A doctor and two nurses rush in a blur of white and blue. They inject Paul with a sedative, but it’s of limited use; he wobbles as if his joints are disconnected. Paul takes a desperate breath and rises, the medical staff gasp. His back is stiff as an iron rod, he opens his eyes and they lock on Johnny.

Johnny freezes, trapped in a psychic embrace. The room grows dark; only the whites of Paul’s eyes pierce through. A single tear becomes a stream that drips off Johnny’s chin. Paul’s voice cuts through Johnny’s head, “What the fuck am I doing here? What the fuck are you doing here?”

Johnny feels every hug on his shoulders, every sting from a belt on the back of his legs. The sum of all the “You fucking failure”s and “Nice work, Johnny!”s blast through his ears. The lead of a thousand pieces of stray buckshot saturates his tongue, the rancid odor of a mound of deer guts wrinkles his nose. But in Paul’s two dark pupils, Johnny can only see the flames of anger, the ashes of disappointment. The fire rolls back inside Paul’s head and the light returns.

Paul lays lifeless, his jaw falls open. The younger nurse begins pressing down on his chest. She counts desperately under her breath, “1, 2, 3…” On twenty she breathes into Paul’s lungs, his chest rising feebly.

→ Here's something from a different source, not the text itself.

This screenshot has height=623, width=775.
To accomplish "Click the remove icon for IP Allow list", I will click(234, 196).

“Lean into it, press harder!” commands the doctor. He pushes her aside into the cafeteria chair. It crashes into the wall. The doctor’s determined hands keep up the fight. He leans into his compressions and Paul’s ribs let out a wimpy crunch. The doctor repeats, Paul’s innards sound like popcorn. The front of the doctor’s coat moistens with sweat, his arms droop in fatigue. He wipes his forehead with his sleeve.

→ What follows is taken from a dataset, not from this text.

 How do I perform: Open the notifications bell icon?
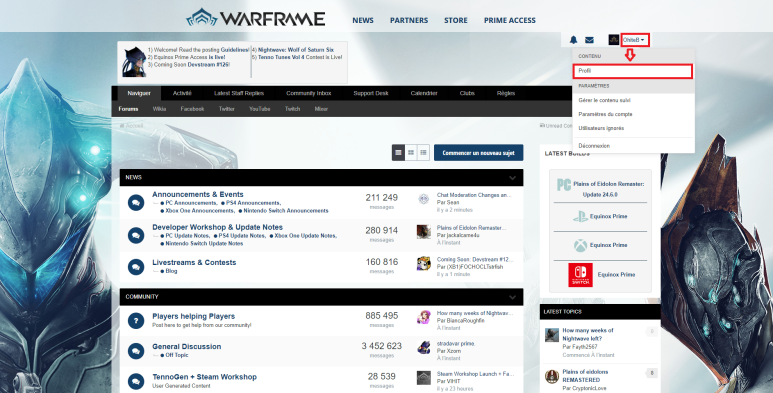[x=573, y=40]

“Time of death, 7:45am,” He looks defeated, but in a familiar way. After a few moments, he wills on to his face an expression of contrived, politeness and walks over to Johnny.. “I’m sorry, son. We did everything we could do.” Johnny nods.

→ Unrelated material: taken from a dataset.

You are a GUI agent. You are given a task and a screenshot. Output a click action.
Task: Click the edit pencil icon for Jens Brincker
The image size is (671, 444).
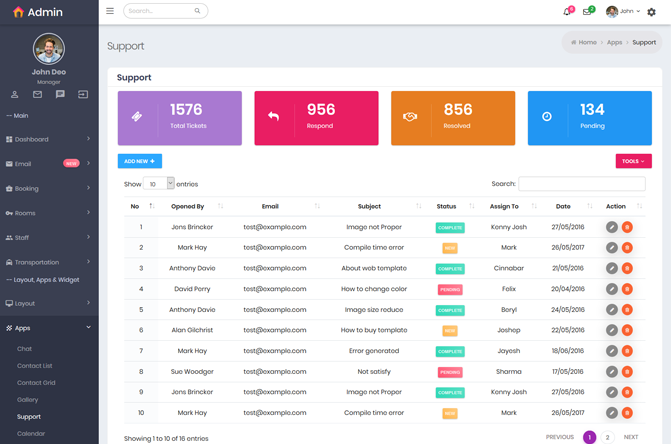611,227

The doctor and nurses exit the room in respectful silence, leaving Johnny with the corpse of his father. Johnny looks out the window at the oak tree on the other side. A nest of blue jays rests on one of its branches, full of squawking children clamouring for breakfast. As if on cue, the mother swoops in with an unfortunate worm in her mouth. She stretches the worm’s gummy body like a rubber band with a determined pull. As her beak points towards the sky its middle gives out under the tension, and Johnny can see the worm’s fibers separate into two.

What I wouldn’t give to be that worm, he thinks.